Un club que aglutina un cuerpo social anulando cualquier diferencia entre sus partes, una camiseta que se usa como bandera de identidad y armadura de combate, un color que puede determinar de antemano el destino victorioso o vencido de una familia y sus futuras generaciones, un escudo que apela a un legado por adopción, un estadio que se convierte en hogar compartido, un jugador estrella sobre quien se proyectan los anhelos de trascendencia y las frustraciones de los sueños denegados.
Al igual que sucede dentro de otros ritos de comunión social, como la política o la religión, el futbol es uno de los pocos fenómenos de las sociedades contemporáneas que logran elevar las pasiones al grado del fanatismo. Sus protagonistas devienen en proyecciones reificadas por el público y son reducidos a meras imágenes idealizadas, despersonalizadas y extraídas de sus propios cuerpos para convertirlos en imágenes inmateriales que sirven de vehículos a la conciencia colectiva. En la lógica de la celebridad de la sociedad espectacular, el jugador es ahora más que un atleta –y el equipo más que un club– que cobra la función de representar los deseos de ser alabado como deidad o injuriado como chivo expiatorio, dependiendo de los vaivenes del humor del público o el resultado de la competencia.
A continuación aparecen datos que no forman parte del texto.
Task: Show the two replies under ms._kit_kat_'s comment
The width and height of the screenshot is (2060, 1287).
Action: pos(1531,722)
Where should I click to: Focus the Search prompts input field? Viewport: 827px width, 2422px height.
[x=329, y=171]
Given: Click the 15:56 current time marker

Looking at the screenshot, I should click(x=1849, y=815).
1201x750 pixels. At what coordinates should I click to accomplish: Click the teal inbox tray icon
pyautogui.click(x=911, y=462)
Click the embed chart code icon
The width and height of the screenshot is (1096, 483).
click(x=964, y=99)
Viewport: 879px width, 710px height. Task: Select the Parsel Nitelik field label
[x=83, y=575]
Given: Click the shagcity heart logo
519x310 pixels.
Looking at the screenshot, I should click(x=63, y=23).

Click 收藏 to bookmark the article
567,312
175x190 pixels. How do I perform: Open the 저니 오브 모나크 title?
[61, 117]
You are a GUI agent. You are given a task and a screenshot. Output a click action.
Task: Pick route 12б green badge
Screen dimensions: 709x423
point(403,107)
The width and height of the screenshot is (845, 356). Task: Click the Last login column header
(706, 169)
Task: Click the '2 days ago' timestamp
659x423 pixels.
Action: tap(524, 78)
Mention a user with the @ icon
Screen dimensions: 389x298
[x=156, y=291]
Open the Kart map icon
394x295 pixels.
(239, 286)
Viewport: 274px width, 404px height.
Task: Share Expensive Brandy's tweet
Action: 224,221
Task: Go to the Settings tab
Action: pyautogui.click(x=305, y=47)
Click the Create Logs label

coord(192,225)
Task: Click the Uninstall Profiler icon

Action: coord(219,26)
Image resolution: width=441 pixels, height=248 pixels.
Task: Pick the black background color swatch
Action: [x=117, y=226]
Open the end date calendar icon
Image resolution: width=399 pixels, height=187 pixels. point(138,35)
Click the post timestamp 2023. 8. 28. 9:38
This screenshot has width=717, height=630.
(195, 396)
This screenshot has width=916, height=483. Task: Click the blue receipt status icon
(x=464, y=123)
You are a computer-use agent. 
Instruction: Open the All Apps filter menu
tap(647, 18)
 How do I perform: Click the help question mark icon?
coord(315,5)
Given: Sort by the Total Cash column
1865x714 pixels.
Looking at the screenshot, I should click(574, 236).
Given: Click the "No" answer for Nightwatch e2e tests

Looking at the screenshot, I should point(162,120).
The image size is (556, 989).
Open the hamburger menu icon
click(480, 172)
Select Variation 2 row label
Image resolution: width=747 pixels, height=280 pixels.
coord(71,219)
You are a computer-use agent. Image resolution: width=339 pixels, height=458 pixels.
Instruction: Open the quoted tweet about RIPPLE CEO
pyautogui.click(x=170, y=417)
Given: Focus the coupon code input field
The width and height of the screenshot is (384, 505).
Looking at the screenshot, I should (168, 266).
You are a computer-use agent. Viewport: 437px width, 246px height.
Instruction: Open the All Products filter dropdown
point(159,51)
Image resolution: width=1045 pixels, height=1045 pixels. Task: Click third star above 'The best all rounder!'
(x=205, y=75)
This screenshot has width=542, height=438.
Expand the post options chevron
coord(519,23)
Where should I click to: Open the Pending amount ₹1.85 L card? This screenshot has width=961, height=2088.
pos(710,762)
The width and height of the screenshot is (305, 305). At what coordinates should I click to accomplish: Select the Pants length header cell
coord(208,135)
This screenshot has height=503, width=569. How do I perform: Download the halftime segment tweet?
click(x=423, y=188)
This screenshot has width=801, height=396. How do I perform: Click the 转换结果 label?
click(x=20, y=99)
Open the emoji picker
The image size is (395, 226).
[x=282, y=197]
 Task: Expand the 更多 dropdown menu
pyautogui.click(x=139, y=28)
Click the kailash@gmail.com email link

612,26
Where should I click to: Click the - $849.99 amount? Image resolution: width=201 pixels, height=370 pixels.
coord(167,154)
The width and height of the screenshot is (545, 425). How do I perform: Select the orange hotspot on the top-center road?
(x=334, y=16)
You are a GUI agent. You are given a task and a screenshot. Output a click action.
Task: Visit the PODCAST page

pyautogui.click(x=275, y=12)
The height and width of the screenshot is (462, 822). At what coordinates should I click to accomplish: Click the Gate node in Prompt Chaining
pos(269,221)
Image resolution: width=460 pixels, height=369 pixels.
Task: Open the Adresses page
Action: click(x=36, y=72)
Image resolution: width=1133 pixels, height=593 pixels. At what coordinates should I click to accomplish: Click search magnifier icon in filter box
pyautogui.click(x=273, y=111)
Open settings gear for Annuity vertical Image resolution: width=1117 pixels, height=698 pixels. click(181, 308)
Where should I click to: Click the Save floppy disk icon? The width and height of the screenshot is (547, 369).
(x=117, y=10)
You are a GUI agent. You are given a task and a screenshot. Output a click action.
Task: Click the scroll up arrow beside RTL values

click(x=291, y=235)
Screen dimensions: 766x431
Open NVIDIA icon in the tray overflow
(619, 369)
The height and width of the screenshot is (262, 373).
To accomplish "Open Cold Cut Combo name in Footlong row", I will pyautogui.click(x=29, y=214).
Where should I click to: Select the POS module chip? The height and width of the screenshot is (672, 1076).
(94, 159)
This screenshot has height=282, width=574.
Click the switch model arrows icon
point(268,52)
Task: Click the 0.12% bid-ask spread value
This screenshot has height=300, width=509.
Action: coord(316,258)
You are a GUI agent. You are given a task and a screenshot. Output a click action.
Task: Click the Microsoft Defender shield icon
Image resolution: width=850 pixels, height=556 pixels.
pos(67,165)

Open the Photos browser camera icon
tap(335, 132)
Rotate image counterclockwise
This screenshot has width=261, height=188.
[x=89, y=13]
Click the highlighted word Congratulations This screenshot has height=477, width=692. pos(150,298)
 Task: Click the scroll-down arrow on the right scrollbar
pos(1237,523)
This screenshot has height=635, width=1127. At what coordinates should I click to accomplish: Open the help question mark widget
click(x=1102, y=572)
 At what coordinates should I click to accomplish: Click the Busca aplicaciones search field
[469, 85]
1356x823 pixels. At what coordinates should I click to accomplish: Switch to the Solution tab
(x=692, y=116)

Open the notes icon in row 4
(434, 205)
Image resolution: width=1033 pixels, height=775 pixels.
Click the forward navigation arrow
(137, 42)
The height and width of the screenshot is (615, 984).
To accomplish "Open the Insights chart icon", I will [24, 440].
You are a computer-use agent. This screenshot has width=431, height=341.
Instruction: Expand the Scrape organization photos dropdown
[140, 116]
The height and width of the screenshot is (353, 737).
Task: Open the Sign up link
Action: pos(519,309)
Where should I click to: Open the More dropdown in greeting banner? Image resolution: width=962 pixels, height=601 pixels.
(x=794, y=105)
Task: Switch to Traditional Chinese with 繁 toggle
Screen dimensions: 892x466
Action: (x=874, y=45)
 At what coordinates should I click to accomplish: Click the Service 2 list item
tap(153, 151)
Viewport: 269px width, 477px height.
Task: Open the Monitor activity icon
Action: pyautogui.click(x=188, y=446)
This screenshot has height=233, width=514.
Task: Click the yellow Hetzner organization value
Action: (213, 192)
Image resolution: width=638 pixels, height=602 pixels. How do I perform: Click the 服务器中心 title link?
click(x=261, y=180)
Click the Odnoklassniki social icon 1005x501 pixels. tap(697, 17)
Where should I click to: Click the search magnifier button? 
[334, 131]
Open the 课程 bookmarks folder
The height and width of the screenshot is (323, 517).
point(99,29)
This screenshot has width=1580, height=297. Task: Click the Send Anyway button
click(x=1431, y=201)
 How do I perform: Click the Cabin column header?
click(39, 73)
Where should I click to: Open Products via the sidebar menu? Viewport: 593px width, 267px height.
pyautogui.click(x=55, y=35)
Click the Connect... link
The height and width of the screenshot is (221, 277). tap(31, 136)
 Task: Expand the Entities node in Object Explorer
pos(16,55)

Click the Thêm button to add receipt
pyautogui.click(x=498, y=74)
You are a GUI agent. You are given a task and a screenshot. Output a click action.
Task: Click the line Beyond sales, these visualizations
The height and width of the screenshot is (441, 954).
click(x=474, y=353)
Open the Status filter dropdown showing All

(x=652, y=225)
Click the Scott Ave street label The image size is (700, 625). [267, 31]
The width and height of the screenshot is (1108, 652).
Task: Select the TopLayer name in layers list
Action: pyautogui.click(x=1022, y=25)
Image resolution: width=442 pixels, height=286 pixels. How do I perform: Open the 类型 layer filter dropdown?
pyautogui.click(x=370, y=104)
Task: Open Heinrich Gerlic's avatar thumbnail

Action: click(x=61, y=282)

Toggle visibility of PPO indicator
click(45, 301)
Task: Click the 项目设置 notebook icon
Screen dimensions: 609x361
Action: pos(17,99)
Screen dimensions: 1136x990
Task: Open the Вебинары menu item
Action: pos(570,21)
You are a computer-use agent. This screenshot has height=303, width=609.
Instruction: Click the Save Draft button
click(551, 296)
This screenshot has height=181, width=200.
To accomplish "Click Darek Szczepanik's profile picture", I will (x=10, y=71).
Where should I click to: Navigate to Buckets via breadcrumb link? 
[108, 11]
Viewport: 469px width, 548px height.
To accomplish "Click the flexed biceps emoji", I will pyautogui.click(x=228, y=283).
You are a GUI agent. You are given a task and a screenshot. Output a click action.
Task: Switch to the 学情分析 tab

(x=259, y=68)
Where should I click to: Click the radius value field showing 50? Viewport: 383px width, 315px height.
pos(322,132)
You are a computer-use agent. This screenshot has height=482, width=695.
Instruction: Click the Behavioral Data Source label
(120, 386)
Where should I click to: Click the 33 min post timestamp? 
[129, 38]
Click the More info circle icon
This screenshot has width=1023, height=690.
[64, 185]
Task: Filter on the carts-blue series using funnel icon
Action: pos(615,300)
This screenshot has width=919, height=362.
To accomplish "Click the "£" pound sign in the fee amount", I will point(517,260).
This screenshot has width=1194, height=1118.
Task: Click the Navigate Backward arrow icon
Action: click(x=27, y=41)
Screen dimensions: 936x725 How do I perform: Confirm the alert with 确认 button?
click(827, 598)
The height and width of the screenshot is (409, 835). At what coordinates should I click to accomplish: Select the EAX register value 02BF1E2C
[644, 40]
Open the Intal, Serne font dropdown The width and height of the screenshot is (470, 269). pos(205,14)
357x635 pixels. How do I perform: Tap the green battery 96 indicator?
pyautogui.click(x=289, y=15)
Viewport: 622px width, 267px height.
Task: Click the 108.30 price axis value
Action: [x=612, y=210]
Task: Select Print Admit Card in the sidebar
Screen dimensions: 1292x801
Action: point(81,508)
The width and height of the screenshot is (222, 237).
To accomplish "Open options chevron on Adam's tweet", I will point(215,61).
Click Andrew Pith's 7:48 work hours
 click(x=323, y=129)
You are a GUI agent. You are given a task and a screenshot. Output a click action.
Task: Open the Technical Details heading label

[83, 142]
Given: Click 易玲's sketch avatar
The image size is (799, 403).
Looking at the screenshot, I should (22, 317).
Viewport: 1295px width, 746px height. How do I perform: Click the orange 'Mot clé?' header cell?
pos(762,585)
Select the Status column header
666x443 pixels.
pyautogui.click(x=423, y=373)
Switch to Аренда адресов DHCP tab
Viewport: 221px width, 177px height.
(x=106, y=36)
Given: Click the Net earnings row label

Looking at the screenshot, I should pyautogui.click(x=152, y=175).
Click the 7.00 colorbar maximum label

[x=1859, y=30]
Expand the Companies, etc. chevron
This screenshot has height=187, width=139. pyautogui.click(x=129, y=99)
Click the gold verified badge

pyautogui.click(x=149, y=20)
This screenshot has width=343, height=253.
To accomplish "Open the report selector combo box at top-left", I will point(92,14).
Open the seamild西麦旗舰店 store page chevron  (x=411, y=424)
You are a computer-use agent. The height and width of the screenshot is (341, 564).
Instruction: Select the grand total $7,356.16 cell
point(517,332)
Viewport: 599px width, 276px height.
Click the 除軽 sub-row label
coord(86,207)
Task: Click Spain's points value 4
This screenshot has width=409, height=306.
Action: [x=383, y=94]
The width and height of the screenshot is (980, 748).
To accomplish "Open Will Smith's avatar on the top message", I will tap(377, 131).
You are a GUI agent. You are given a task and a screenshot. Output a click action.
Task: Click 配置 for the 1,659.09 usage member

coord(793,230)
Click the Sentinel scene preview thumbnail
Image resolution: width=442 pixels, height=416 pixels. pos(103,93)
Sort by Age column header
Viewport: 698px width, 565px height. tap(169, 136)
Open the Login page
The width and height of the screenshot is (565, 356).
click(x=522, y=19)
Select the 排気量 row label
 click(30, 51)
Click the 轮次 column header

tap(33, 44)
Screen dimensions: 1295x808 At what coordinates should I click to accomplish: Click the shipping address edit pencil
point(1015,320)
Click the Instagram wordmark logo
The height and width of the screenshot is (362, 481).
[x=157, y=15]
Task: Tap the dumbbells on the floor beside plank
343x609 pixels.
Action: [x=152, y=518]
En Disolvencia, Claudio Correa presenta una serie de obras que apelan con un gesto irónico a la relación que se teje entre el éxtasis deportivo, la reducción de la celebridad a su imagen idealizada y la crítica de la cultura de masas en nuestra sociedad contemporánea. Pastillas efervescentes sobre las que han sido grabados los rostros de icónicos personajes del fútbol – leyendas como Lionel Messi, Diego Armando Maradona, Gerard Piqué o Cristiano Ronaldo– se disuelven en agua y simulan el sonido emanado por el frenesí del público que grita al unísono un gol o la victoria de su equipo para irse fundiendo lentamente con el todo. Estas tabletas son contrastadas por una medalla de la diosa alada de la victoria Niké que hace eco a las condecoraciones militares inscritas con la leyenda de “Misión Cumplida” que fueron entregadas durante la dictadura chilena a civiles y militares como reconocimiento por realizar “servicios distinguidos”. En este caso, la medalla premia a los deportistas elegidos por su capacidad para mantener esa figura idealizada en cada momento de su movimiento frente a la ácida mirada del escrupuloso espectador.
Con un incisivo tono humorístico, Correa establece así una crítica sobre los dinamismos de identificación y comunión multitudinaria que emergen en nuestras sociedades frente a los mecanismos de desactivación de las masas, como la virtualización de las relaciones sociales en nuestra condición pandémica actual.